--- Provided material Enclosed Below ---
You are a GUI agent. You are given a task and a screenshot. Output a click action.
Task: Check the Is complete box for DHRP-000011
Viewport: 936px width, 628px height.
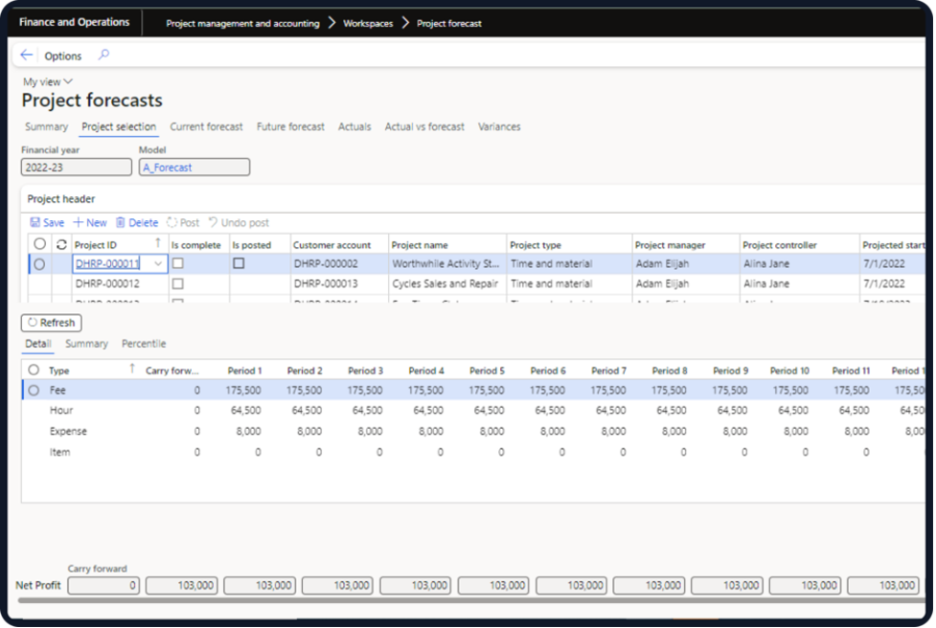click(178, 263)
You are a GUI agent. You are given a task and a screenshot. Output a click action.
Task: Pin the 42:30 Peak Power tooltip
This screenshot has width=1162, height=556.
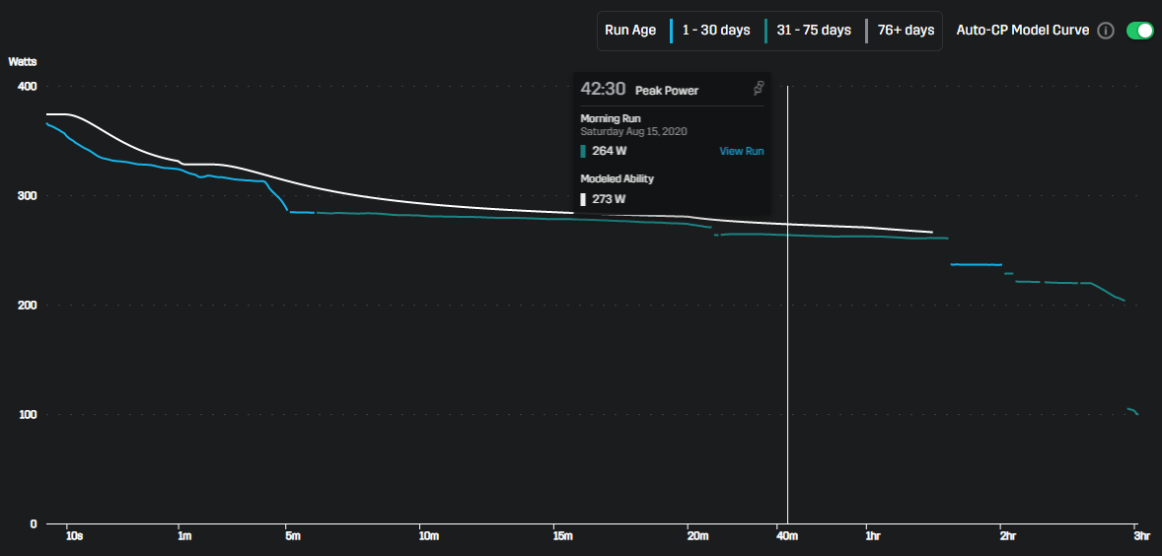(758, 90)
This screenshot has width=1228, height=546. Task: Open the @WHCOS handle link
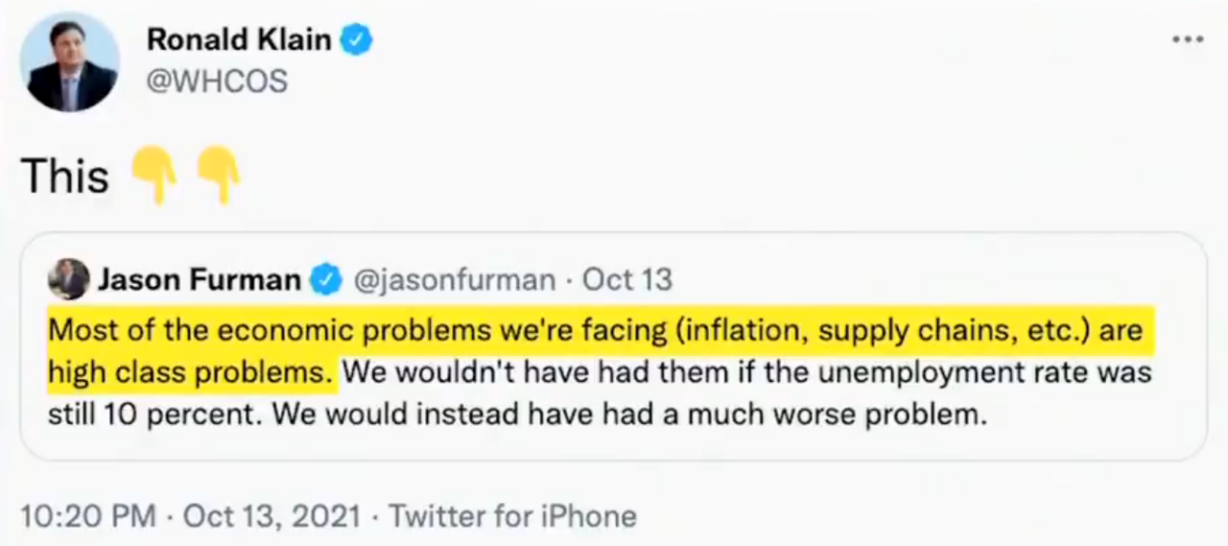[x=217, y=83]
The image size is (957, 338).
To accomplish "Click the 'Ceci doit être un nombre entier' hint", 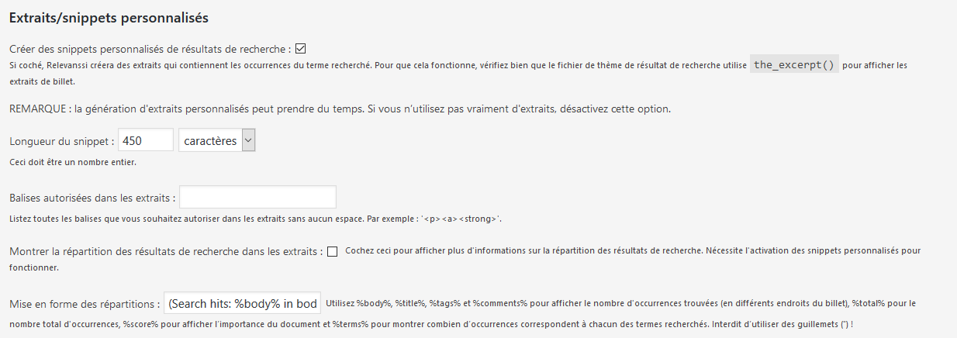I will 73,163.
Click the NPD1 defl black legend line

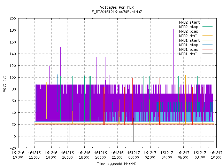(207, 54)
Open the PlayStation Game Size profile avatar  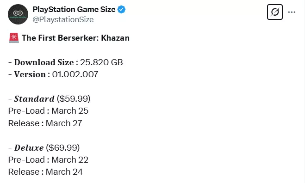tap(18, 14)
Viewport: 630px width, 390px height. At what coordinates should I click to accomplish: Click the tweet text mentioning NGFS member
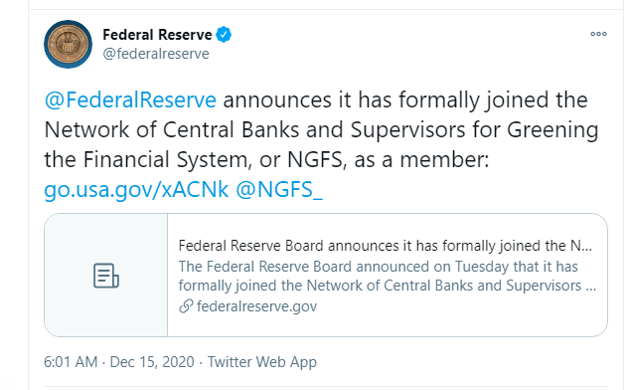pyautogui.click(x=266, y=159)
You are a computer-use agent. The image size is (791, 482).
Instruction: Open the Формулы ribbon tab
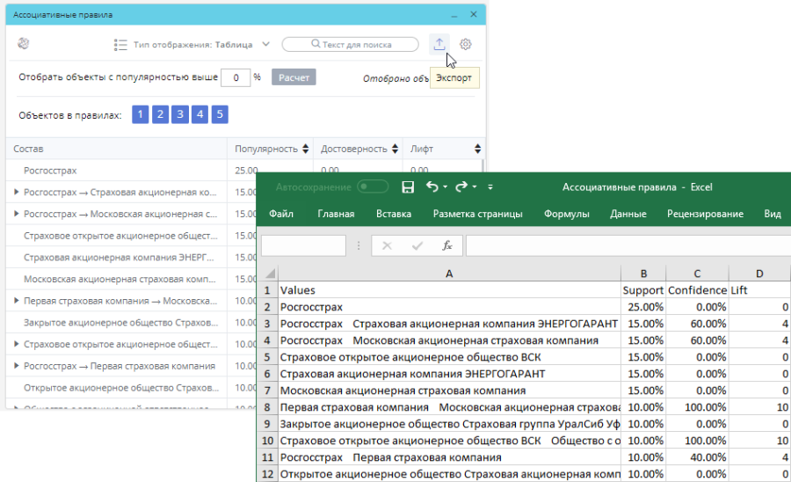(565, 214)
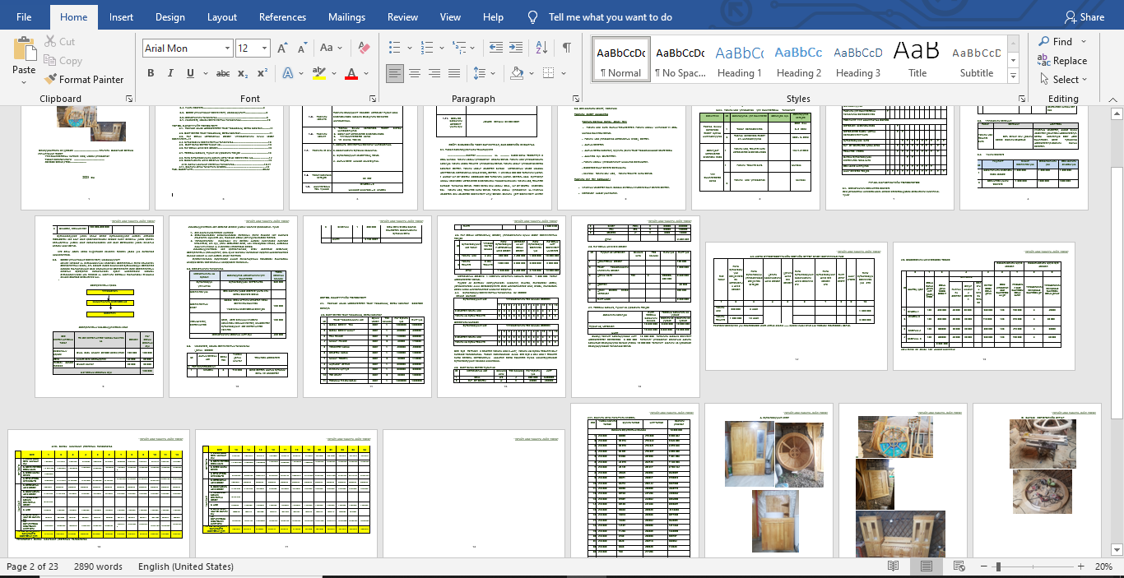Apply the Heading 1 style

739,60
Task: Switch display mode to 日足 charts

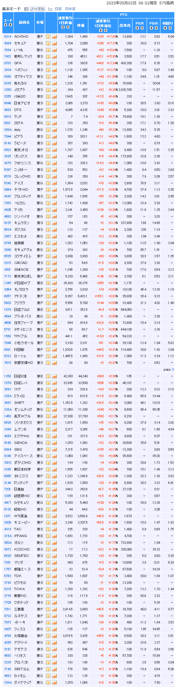Action: pyautogui.click(x=58, y=9)
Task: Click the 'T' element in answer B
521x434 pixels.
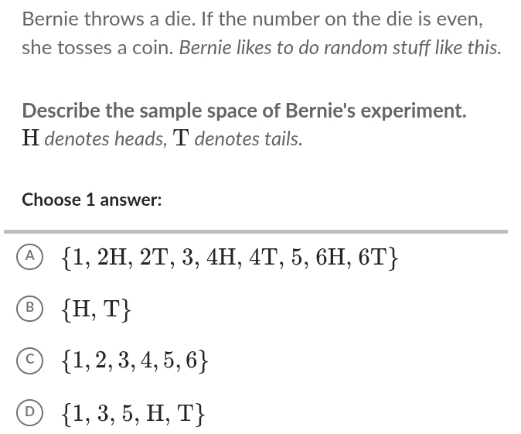Action: pyautogui.click(x=113, y=309)
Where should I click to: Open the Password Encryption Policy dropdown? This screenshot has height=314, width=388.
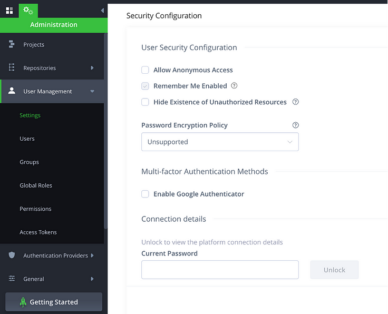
--- End of Enclosed Provided material ---
* The problem:
In the records above, everything from the line with "Task: Pin the 42:30 Peak Power tooltip" down to the line with "The image size is (957, 338)." is to be set down exactly, both ends included, with no pictures and no other lines.

* Answer box:
Task: Pin the 42:30 Peak Power tooltip
This screenshot has width=1162, height=556.
(758, 90)
This screenshot has width=1228, height=546. Task: Open the @WHCOS handle link
[x=217, y=83]
The image size is (957, 338).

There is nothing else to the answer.